Most of "Rock 'n' Roll High School" is harmless fun and is roughly as innocent as "Grease." Gone is any of the bawdy, gross-out humor (by late 1970's standards, anyway) of "Animal House." In fact, these teenage kids have no ambitions or desires except to get laid and listen to the Ramones. They are not idealists - they just want to party. And the parents of these kids are unseen - the only adults seen are the teachers at Vince Lombardi High.

That is what makes the ending a bit vexing. Riff and her high-school peers rename the school "Rock 'n' Roll High" and get the Ramones to play, thus forcing the staff and faculty out and maintaining their independent spirit. So why blow up the school? Yep, it is a punk and rock and roll thing to do (and I can safely say that such a scene could not appear in 2012, especially post-Colombine, and without repercussions) but why does Miss Togar have to be committed to a mental institution?

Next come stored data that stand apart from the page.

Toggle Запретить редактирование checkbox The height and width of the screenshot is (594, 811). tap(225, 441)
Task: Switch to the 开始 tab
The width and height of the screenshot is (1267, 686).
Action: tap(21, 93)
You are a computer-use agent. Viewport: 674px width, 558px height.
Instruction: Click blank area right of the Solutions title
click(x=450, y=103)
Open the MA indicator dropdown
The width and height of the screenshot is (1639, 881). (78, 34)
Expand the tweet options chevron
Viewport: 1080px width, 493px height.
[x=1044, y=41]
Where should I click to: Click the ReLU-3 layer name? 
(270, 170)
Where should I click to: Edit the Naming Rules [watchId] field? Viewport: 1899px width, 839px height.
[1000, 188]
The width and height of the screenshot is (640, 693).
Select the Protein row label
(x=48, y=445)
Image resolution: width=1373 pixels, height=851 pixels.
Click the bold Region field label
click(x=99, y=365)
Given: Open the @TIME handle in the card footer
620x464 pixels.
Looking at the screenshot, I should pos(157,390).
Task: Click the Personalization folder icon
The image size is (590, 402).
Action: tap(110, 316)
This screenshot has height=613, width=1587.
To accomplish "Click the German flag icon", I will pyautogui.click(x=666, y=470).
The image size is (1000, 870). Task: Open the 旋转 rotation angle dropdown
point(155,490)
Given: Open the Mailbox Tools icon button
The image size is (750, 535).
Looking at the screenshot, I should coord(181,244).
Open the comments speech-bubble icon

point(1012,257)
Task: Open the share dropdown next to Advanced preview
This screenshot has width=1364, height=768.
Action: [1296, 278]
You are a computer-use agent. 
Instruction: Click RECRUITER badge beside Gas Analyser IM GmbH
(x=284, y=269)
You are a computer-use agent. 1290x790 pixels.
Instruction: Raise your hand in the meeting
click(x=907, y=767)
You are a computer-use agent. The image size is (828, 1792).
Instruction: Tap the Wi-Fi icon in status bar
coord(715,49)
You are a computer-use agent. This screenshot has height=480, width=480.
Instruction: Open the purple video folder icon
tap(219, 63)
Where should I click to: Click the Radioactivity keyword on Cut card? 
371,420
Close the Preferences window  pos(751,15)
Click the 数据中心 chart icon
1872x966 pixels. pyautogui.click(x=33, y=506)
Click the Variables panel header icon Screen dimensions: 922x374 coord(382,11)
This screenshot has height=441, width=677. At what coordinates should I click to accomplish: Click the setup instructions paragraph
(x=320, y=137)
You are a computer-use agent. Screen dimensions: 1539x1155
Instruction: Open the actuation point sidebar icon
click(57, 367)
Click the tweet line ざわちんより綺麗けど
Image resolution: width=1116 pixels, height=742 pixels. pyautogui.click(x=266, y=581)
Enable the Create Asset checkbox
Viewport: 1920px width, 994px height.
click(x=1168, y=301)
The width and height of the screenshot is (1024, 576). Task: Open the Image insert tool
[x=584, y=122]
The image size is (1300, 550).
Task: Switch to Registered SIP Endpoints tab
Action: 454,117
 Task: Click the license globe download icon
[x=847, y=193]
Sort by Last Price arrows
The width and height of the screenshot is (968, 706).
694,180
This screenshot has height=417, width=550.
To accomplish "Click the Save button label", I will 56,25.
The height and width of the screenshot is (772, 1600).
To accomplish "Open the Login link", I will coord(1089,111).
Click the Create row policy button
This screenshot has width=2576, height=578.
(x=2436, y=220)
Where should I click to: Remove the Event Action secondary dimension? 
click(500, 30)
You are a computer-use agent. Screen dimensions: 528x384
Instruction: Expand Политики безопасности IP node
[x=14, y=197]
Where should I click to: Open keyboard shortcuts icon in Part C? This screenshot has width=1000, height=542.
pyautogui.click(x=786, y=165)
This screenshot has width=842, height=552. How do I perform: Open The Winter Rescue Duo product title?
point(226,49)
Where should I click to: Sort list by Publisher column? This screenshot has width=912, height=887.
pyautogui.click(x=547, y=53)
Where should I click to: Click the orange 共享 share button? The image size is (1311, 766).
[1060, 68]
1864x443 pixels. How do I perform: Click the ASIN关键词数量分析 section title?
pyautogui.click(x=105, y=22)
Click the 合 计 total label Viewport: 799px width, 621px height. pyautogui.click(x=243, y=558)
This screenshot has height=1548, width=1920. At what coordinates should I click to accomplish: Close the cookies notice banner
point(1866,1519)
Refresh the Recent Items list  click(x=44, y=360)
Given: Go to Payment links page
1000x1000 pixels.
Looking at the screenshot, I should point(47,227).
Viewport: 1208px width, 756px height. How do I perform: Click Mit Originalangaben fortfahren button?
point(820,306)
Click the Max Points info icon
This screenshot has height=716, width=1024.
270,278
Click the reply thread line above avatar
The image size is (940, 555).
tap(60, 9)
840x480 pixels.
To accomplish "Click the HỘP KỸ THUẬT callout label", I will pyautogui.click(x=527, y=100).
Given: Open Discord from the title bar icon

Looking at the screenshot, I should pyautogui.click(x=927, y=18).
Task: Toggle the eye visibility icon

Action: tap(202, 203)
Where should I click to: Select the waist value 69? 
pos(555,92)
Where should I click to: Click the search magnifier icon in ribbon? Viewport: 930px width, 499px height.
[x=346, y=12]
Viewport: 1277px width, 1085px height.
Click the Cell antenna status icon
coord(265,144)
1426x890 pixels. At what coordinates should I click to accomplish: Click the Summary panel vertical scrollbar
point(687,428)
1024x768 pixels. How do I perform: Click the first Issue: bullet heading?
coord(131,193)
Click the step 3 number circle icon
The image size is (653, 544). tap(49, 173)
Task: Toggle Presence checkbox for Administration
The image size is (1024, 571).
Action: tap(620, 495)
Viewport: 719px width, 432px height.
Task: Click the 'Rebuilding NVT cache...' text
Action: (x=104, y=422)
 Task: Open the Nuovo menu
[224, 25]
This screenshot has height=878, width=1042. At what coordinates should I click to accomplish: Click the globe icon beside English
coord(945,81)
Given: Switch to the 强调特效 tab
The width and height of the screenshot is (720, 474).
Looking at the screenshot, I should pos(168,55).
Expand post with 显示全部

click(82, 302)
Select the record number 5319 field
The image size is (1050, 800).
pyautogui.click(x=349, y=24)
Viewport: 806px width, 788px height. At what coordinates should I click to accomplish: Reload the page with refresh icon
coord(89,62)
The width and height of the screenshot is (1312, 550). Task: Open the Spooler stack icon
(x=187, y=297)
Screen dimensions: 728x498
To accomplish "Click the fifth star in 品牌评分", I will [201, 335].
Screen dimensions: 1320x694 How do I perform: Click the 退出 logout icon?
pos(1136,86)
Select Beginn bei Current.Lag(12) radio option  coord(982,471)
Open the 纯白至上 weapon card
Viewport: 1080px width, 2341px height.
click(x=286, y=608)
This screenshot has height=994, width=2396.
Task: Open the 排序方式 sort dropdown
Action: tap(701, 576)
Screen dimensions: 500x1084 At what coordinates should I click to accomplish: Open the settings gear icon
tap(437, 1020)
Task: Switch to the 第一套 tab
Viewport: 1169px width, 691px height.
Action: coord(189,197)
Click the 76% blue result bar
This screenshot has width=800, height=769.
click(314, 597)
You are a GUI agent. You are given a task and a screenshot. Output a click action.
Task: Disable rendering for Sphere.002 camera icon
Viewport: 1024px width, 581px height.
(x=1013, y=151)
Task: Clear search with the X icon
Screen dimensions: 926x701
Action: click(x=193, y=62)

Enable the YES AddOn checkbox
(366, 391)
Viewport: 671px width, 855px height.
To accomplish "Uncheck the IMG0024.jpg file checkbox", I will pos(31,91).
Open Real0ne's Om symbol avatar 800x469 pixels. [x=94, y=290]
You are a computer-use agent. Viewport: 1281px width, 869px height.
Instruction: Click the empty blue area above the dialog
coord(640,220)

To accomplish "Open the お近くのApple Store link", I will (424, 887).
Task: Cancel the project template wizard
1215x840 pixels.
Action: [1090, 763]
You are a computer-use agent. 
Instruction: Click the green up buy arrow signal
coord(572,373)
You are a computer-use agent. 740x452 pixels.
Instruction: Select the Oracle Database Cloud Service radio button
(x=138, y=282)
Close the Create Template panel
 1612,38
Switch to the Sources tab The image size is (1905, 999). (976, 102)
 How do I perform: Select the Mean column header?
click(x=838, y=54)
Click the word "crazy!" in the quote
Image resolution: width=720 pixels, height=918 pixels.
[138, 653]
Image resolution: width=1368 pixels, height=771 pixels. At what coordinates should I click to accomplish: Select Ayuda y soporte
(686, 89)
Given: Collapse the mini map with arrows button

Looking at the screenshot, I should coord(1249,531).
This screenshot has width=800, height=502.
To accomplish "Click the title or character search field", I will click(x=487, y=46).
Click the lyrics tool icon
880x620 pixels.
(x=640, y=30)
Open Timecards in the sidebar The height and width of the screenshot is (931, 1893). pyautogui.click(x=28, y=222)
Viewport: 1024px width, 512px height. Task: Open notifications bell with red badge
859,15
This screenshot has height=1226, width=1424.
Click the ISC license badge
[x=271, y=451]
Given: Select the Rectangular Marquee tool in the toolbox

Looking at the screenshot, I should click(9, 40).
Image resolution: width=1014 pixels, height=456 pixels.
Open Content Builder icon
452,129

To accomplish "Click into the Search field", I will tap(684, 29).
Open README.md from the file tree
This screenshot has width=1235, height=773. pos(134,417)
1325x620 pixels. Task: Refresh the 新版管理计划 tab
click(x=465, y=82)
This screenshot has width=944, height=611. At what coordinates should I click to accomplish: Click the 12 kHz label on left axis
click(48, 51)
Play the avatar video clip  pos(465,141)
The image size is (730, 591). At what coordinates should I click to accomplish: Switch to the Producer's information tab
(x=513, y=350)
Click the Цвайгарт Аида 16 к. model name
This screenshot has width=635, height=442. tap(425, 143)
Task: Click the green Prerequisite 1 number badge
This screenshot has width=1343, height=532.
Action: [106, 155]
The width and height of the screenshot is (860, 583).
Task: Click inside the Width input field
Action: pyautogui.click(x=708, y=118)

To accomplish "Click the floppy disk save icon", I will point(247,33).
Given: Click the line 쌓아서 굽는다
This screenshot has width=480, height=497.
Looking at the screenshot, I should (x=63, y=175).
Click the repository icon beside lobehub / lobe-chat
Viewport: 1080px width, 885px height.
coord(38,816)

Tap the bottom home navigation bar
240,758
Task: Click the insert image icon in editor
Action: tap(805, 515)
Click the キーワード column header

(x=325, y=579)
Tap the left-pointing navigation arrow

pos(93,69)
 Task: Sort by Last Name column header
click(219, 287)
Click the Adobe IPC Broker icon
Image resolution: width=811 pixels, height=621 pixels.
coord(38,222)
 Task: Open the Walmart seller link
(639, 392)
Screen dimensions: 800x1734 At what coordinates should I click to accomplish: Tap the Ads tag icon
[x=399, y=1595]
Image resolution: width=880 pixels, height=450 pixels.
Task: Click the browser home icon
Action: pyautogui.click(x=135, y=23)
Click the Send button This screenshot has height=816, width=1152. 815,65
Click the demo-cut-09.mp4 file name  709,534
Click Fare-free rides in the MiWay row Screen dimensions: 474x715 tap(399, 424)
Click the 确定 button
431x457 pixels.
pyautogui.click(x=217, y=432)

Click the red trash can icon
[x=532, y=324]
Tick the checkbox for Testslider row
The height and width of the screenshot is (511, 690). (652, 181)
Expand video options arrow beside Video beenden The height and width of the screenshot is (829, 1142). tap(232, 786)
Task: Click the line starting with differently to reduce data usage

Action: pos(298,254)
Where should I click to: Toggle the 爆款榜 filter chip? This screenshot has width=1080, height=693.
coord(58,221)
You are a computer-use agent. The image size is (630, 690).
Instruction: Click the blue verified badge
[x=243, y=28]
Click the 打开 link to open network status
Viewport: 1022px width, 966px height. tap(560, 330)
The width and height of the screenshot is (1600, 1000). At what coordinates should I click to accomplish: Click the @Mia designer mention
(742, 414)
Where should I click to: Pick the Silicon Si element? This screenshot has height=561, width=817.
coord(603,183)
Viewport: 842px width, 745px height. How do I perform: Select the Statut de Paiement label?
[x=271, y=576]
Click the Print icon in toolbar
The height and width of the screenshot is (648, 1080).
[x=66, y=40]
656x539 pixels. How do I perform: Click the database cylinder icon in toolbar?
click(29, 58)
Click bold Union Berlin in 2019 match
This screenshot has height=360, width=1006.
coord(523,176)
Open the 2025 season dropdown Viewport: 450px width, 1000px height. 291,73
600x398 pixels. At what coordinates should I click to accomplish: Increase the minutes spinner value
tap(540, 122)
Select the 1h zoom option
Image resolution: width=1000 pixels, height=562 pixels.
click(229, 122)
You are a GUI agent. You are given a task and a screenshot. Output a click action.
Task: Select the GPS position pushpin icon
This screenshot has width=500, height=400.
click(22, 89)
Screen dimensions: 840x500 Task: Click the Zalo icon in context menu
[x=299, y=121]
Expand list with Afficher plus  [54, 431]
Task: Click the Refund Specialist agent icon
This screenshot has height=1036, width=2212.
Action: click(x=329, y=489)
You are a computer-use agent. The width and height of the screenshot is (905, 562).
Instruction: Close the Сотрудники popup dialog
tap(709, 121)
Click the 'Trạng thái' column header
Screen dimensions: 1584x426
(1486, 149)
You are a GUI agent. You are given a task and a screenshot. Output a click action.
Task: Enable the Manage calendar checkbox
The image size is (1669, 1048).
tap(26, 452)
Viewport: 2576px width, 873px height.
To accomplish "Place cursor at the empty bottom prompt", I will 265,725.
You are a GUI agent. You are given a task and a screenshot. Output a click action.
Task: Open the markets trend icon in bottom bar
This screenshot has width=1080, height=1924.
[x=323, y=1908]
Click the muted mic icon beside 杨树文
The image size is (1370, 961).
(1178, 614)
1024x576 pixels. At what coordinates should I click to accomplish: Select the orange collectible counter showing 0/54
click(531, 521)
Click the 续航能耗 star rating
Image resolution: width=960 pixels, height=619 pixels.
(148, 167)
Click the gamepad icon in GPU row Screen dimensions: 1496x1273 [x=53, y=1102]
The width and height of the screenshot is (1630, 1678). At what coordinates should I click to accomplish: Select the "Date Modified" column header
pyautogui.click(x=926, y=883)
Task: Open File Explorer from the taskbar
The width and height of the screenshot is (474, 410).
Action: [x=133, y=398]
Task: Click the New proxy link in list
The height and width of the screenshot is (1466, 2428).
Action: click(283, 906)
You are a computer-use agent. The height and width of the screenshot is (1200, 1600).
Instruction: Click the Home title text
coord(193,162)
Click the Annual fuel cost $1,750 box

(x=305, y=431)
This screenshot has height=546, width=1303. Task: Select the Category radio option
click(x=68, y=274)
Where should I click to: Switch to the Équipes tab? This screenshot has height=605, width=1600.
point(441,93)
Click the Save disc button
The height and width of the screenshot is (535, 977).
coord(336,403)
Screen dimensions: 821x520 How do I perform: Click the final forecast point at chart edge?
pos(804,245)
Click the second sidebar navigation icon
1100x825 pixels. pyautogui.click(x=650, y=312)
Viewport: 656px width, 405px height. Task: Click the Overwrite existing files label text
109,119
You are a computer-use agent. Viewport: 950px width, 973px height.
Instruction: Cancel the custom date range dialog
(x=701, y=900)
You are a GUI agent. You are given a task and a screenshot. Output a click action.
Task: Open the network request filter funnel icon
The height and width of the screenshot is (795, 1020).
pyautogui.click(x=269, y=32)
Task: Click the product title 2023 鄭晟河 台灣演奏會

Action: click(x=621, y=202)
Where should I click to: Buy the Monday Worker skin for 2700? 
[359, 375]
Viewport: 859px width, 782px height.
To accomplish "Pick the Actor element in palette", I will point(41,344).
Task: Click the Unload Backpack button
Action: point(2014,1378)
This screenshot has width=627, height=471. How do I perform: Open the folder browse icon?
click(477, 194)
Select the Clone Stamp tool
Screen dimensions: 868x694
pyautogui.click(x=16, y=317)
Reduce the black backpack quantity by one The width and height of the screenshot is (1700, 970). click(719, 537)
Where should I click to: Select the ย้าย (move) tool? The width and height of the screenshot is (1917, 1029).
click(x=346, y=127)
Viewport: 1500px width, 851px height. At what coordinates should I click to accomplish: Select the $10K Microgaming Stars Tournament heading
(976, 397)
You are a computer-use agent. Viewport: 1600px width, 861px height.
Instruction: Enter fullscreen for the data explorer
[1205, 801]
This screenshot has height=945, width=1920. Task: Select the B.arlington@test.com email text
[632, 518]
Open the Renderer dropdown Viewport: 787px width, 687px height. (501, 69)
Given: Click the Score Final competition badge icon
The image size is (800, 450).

As I said, "Rock 'n' Roll High School" has a jolly, festive frame of mind and has a few comedic bits that made me laugh. The Ramones give us full-frontal, locked and loaded punk music designed to shatter your eardrums (Riff gets her own composed song by them, hence the title of the film). P.J. Soles is a dynamo on screen, exuding the qualities of a lively girl who wants to have fun. Mary Woronov is a campy delight as Miss Togar, as is the late Paul Bartel ("Eating Raoul") who has a priceless scene as a seemingly strict, Beethoven-loving teacher who decides to attend a Ramones concert. But the blowing up the school bit seems to come out of nowhere. It is depicted as a shallow, meaningless act with no hint of real rebellion or aggression - the explosions occur on cue and the band keeps playing. It is saying, "Aw shucks, these silly kids today."